» EXERCISE INSTRUCTIONS: Rewrite the entries below, replacing "At what coordinates should I click to accomplish" with "Which point should I click to carry out" wherever it occurs and leaving everything else unchanged. Omit the pictures from your version.

» EXERCISE MATERIALS:

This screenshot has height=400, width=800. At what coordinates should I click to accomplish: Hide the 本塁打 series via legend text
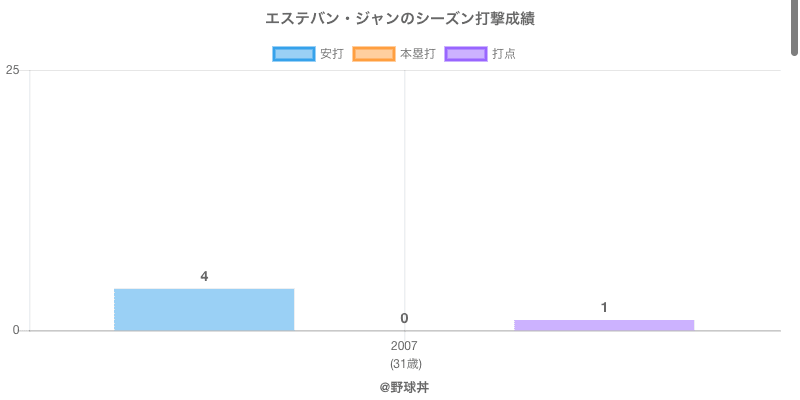(417, 54)
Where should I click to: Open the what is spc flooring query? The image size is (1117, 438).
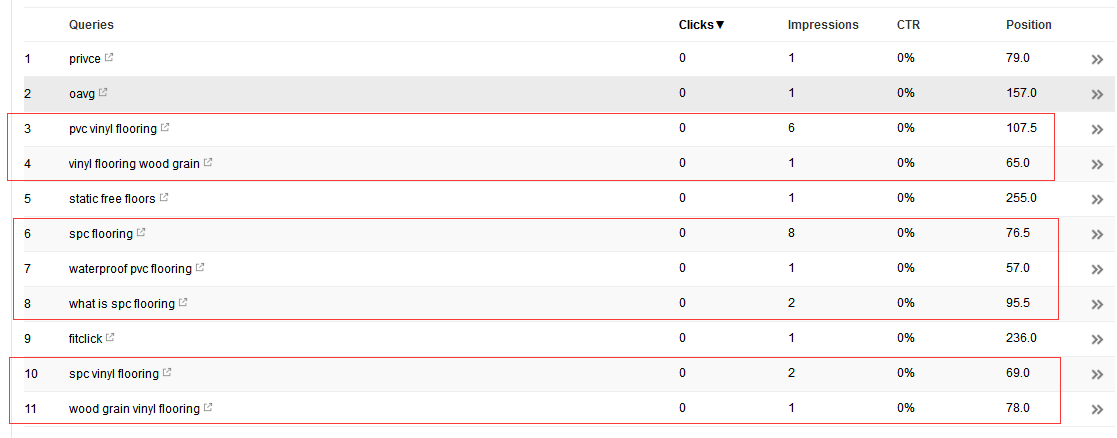point(122,304)
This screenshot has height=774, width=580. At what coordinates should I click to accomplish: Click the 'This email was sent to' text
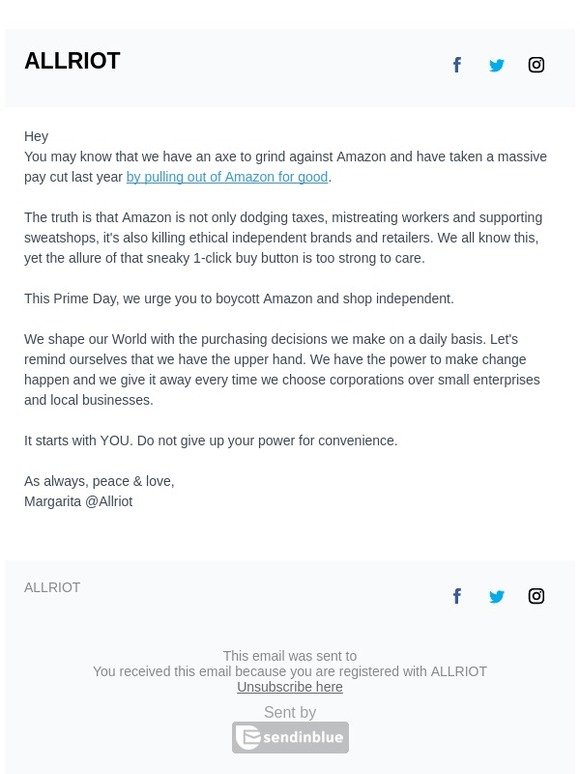click(290, 656)
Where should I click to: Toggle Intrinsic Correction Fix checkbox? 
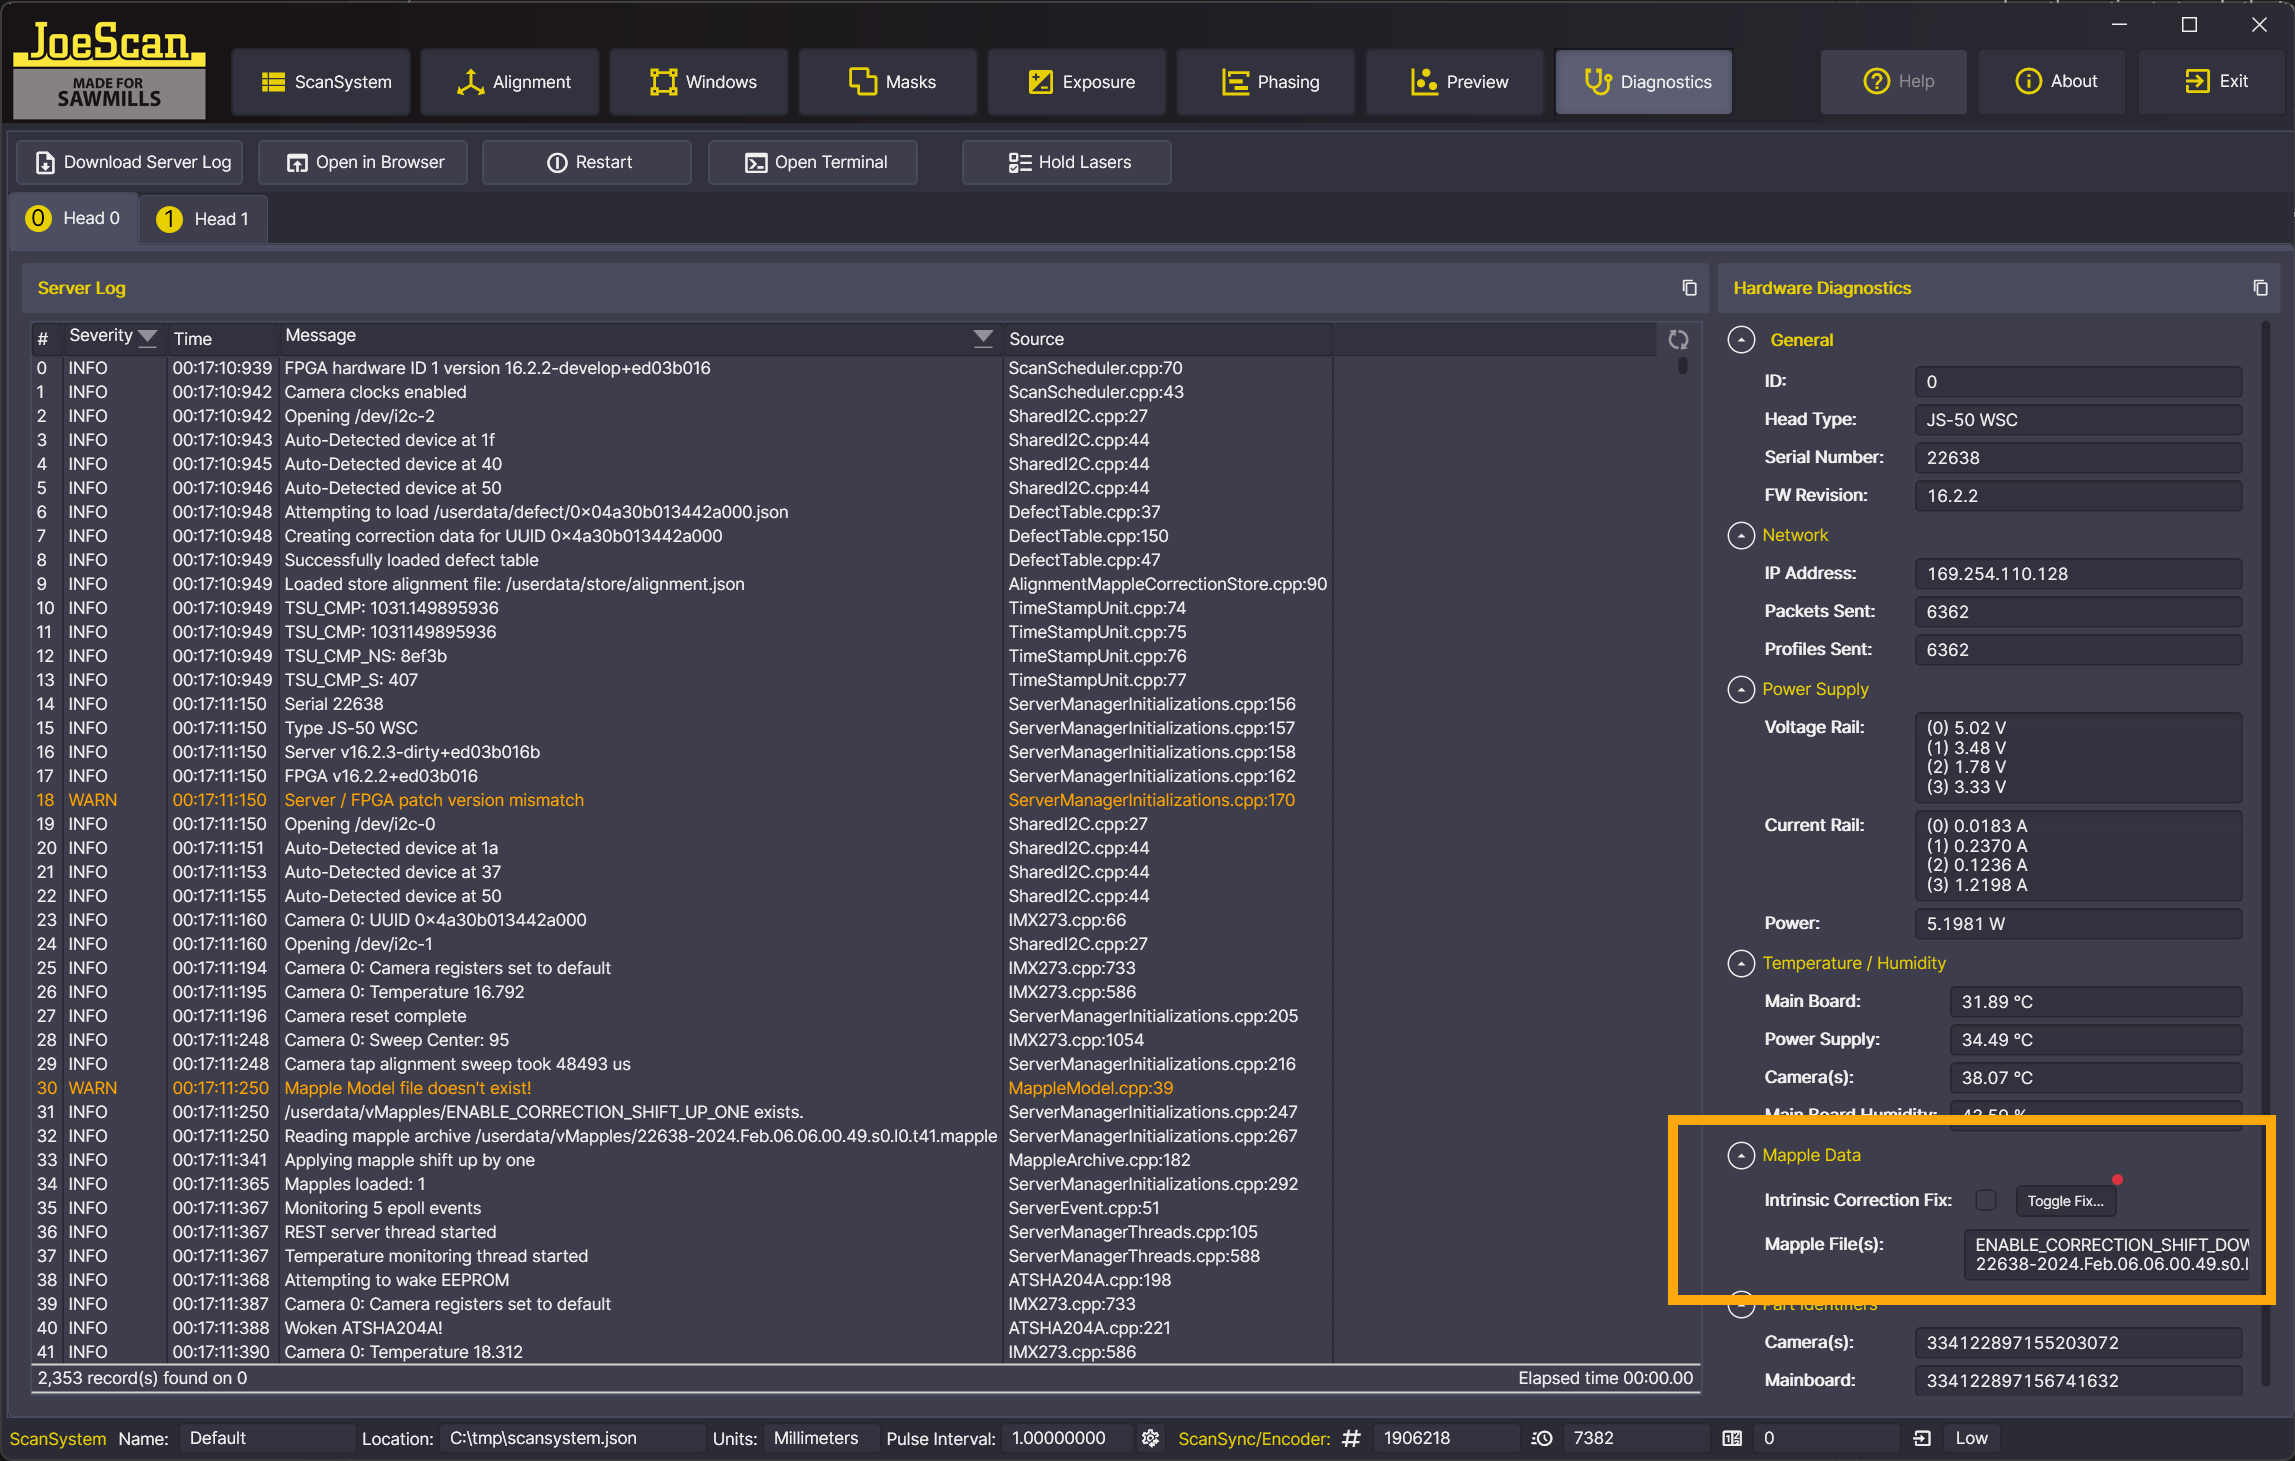point(1986,1200)
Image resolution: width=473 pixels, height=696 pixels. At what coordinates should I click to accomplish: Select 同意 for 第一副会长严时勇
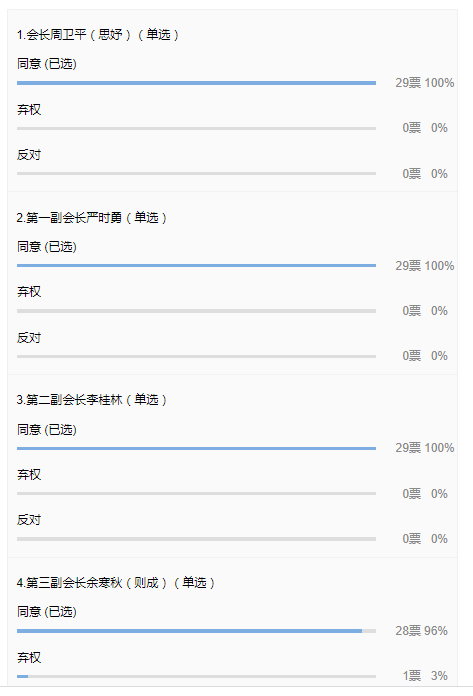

» ANSWER TO THIS TASK:
This screenshot has height=400, width=800. Which point should I click to carry out: Hide the 本塁打 series via legend text
(417, 54)
Where should I click to: Open the what is spc flooring query? The image size is (1117, 438).
point(122,304)
This screenshot has height=774, width=580. Which point should I click to carry out: Click the 'This email was sent to' text
click(290, 656)
Where should I click to: Toggle Intrinsic Correction Fix checkbox? 
point(1986,1200)
Image resolution: width=473 pixels, height=696 pixels. Which point should I click to carry out: Select 同意 for 第一副会长严时勇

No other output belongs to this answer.